You don’t get it in five minutes
Like developing any other skill, chanting is not an instant process. It takes some time and a keen awareness if you have an open heart to cultivate a love for it. Many people, for instance, find the Aum chanting or Aum meditation boring. Swami Shantananda of Yogoda Satsanga would say, “Even if the practice is mechanical, stick to it. Don’t give up on it. Just do it!” With patient practice and faith in the testimony of the Masters, there comes a time you can’t do without your mantra chanting; it becomes a pillar of support, a friend in need.
According to George Harrison, once he chanted the Hare Krishna mantra, nonstop, all the way from France to Portugal. He drove for about twenty-three hours and chanted all the way. He said that he didn’t even know where he was going, he couldn’t speak French, Spanish, or Portuguese, but none of that seemed to matter. He added that once you get chanting, things start to happen transcendentally; you start feeling invincible!
If you open up your heart
You will know what I mean
We’ve been polluted so long
Now here’s a way for you to get clean
By chanting the names of the Lord and you’ll be free
The Lord is awaiting on you all to awaken and see.
George Harrison—Awaiting on you all from the album All things must pass
So, chant and be happy
Paramahansa Yogananda said, “Chanting is half the battle!” I remembered this, as we sat, silently and reverently, in Srila Prabhupada’s room, at the ISKCON Kolkata centre.
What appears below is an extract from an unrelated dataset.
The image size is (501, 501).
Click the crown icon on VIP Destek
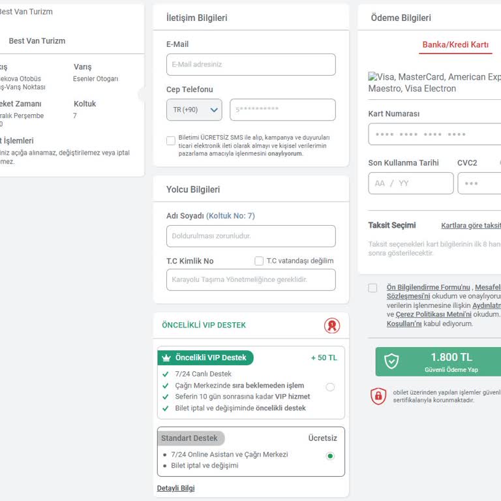166,357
Srila Prabhupada, the great advocate of Krishna Consciousness, took the whole world by storm when he was an old man in his seventies. The spiritual force generated by his lifetime of japa sadhana (chanting practice) was truly earth-shaking. The whole world sat up and took notice of this frail, old man from India, who spoke with great conviction of the power of the Mahamantra to heal the world and make it happy.
Recently, a young musical group, Madhava’s Rock Band, is taking YouTube by storm, with its fervent, devotional, and passionate renditions of kirtan. For me, personally, the group dynamics of chanting are enormous. It’s like the group becomes one giant ball of energy, knocking on the door of the Lord and making him sit up and take notice.
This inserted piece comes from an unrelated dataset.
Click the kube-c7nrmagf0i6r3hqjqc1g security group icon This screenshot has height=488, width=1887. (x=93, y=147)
I chant with YouTube bands, with great Swamis, and the great Srila Prabhupada on YouTube, and my spiritual intent is always strengthened by the group effort. Chanting the Hare Krishna mantra, my all-time favourite, 108 times with Srila Prabhupada, as per the Hindu tradition, takes only 11 minutes of my time. This, followed by four minutes of chanting the long Gayatri mantra (also available on YouTube) in the chakras, has blessed me with inspiration, enthusiasm, protection from negative forces, and success in my creative efforts. So, chant and be happy!